• Document text:
● ● ● ● ●

Well shittles...that's the last time I ever hold my main event Leg Day up in Canada. Abd Smalls don't think I didn't see you hiding behind a swiss ball watching this whole thing thinking "damn that's most fruitylicious and bubbly ass I've ever seen." while furiously flicking the bean. That rhymed.

Anyways props for breaking out "Seminar," one of the greatest albums of all time put out by SMA. I won't give you any shit the fact that "Baby got back" isn't on that album, but it did include classic hits such as "Beepers" and "My Hooptie." I'm all about some fila and gortex.

I said "put out."
 
if only frorider had the dedication to his pecs that you do for your squats...

although he does seem to be workin it in his pic...

i know i like big butts isn't on that one... i just liked the cover a lot. :)

i don't think you're ready for this jelly.
 
Probably not, but my gas mask and rustproof tongs should arrive via UPS any day now. You let me know when the ball gag and neck tourniquet you ordered arrive so we can do this like Brutus.
 
Oh shit look at me completely forget "I Got Game" off Seminar. By far the best song at that album. I suggest all of you download it immediately, but listen to it while on stilts because it sounds better that way.

Al can you post week 1 and week 5 pics of your honeypot so I can see how anavar affects the female body.

peas?

Here's a little somethin' for you whacked out suckers
Rollin' twenty-third, sellin' dope to cluckers
Your bank is thick, but you got no game
Spittin' at freaks runnin' superfly slang
I'm pullin' up the ave' hard as hell
In a droptop 'vette with a greenwood tail
Girls are jockin', lookin' for a knockin'
Smart investments, keep me clockin'
You know a 'vette only got two seats
Just enough room for a player and a freak
Rollin' in the park, 'n I seen this cutey
L.A. face, with a Oakland booty
She's on tip, but I'm playin' that role
Talkin' to the home boys, showin' my gold
Skeez on bell, levi smell
I'm spittin' that game, and I'm spittin' it well
Rolled up, pulled up on the girly
"Girl you wanna ride in my 'vette?"
"Why surely!"
That's right baby, blowin' me a kiss
Thinkin' Mixalot gonna make you rich
Highside, highside, vapors that's right
Can't get play 'cause my games so tight
Now she's wit' it, skirts in effect
Layin' on the back-a my 'vette
I got game, I got game, You know I got game, I got game
 
supersizeme said:
Oh shit look at me completely forget "I Got Game" off Seminar. By far the best song at that album.

Al can you post week 1 and week 5 pics of your honeypot so I can see how anavar affects the female body.

peas?


LOL!

my bottom? i have a week four pic of my booty on the week four thread (that incidentally is now locked).

believe you me, it wasn't a pretty site before but is improving.
 
can you describe in excrutiating detail what you mean by "not a pretty site(sic)?" was your honeypot being colonized by fungal immigrants? the clippers broke and the landing strip quickly turned into a field of wheat? certain erogenous zones increased in size and turned camel toe into camel hump?? please share, al. it's just you and i here on this thread...i promise.

● ● ● ● ●

• Problem 1:
Please reproduce the portion of the forum thread that opens with the words containing "i know i like" and closes with "this like Brutus.".
• Problem 2:
Which song titles appear in quotation marks in the forum thread? List each one once.
• Problem 3:
Write the next part of the forum thread, picking up after its final post.

• Recorded information:

● ● ● ● ●

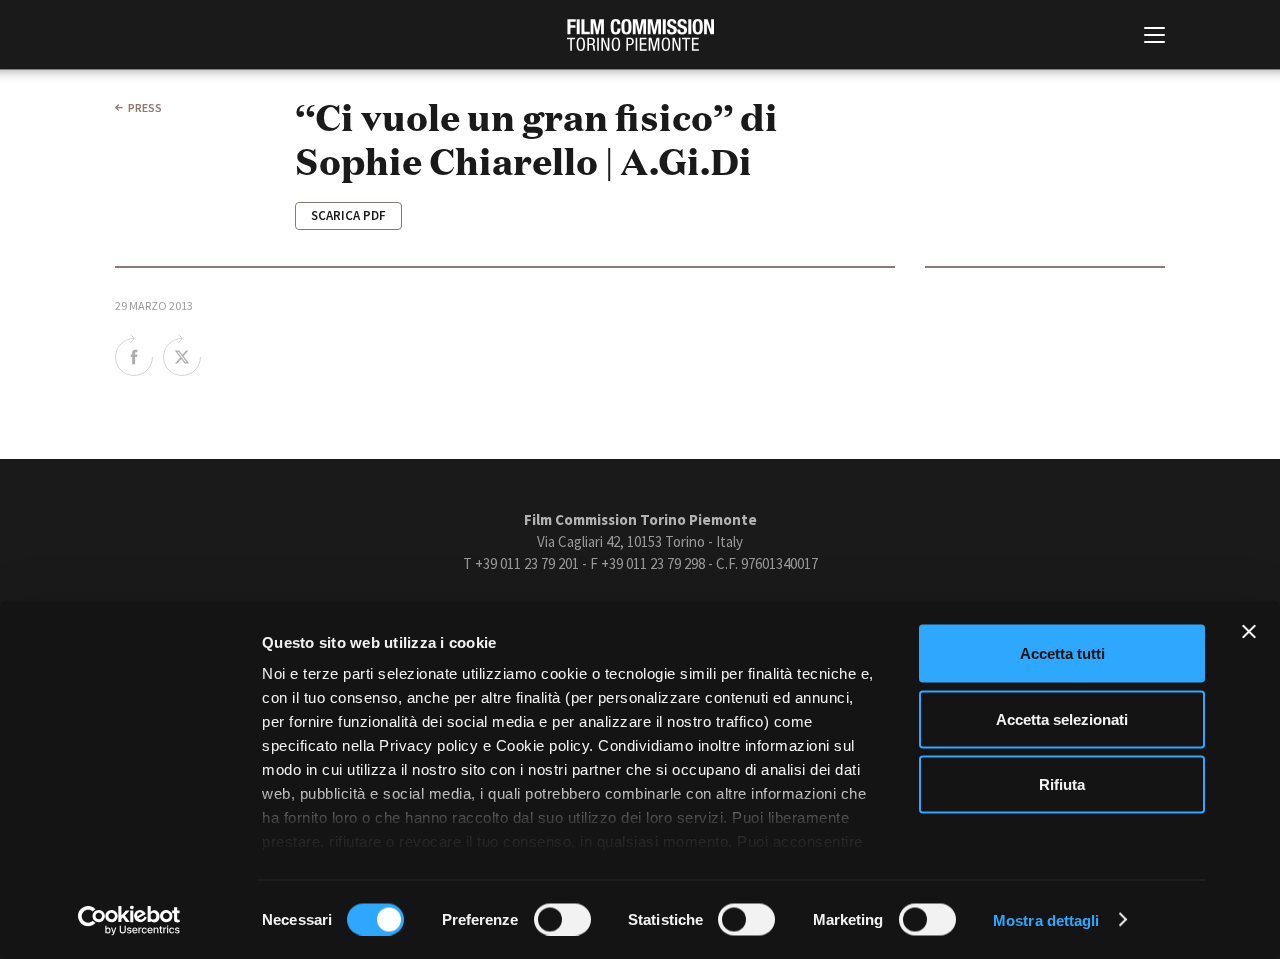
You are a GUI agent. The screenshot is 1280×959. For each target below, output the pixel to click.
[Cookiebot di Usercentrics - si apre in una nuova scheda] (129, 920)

● ● ● ● ●

• Final answer 1:
i know i like big butts isn't on that one... i just liked the cover a lot. :)

i don't think you're ready for this jelly.
 
Probably not, but my gas mask and rustproof tongs should arrive via UPS any day now. You let me know when the ball gag and neck tourniquet you ordered arrive so we can do this like Brutus.

• Final answer 2:
"Baby got back"
"Beepers"
"My Hooptie"
"I Got Game"

• Final answer 3:
 
man my spelling has gone to shit being on this board... "site" indeed.

Three vampires walk into a bar. One orders a blood on the rocks.
Another orders a double blood. The third simply asks for a mug of hot water.
"Why didn't you order blood like everyone else?" asks the bartender.
The vampire pulls out a tampon and says, "I'm making tea!"
 
smallmovesal said:
man my spelling has gone to shit being on this board... "site" indeed.

Three vampires walk into a bar. One orders a blood on the rocks.
Another orders a double blood. The third simply asks for a mug of hot water.
"Why didn't you order blood like everyone else?" asks the bartender.
The vampire pulls out a tampon and says, "I'm making tea!"


ewwwwwwwwwwwwwwwwwwwwwwwwwwwwwwwww:vanp:
 
smallmovesal said:
man my spelling has gone to shit being on this board... "site" indeed.

Three vampires walk into a bar. One orders a blood on the rocks.
Another orders a double blood. The third simply asks for a mug of hot water.
"Why didn't you order blood like everyone else?" asks the bartender.
The vampire pulls out a tampon and says, "I'm making tea!"

LOL!!! :lmao:

i just sent that one to my mom
 
A masked man walks into a sperm bank, points a gun at the
woman behind the counter and shouts, "open the safe!"
"But this is not a real bank!" the woman replies "it's a "sperm" bank."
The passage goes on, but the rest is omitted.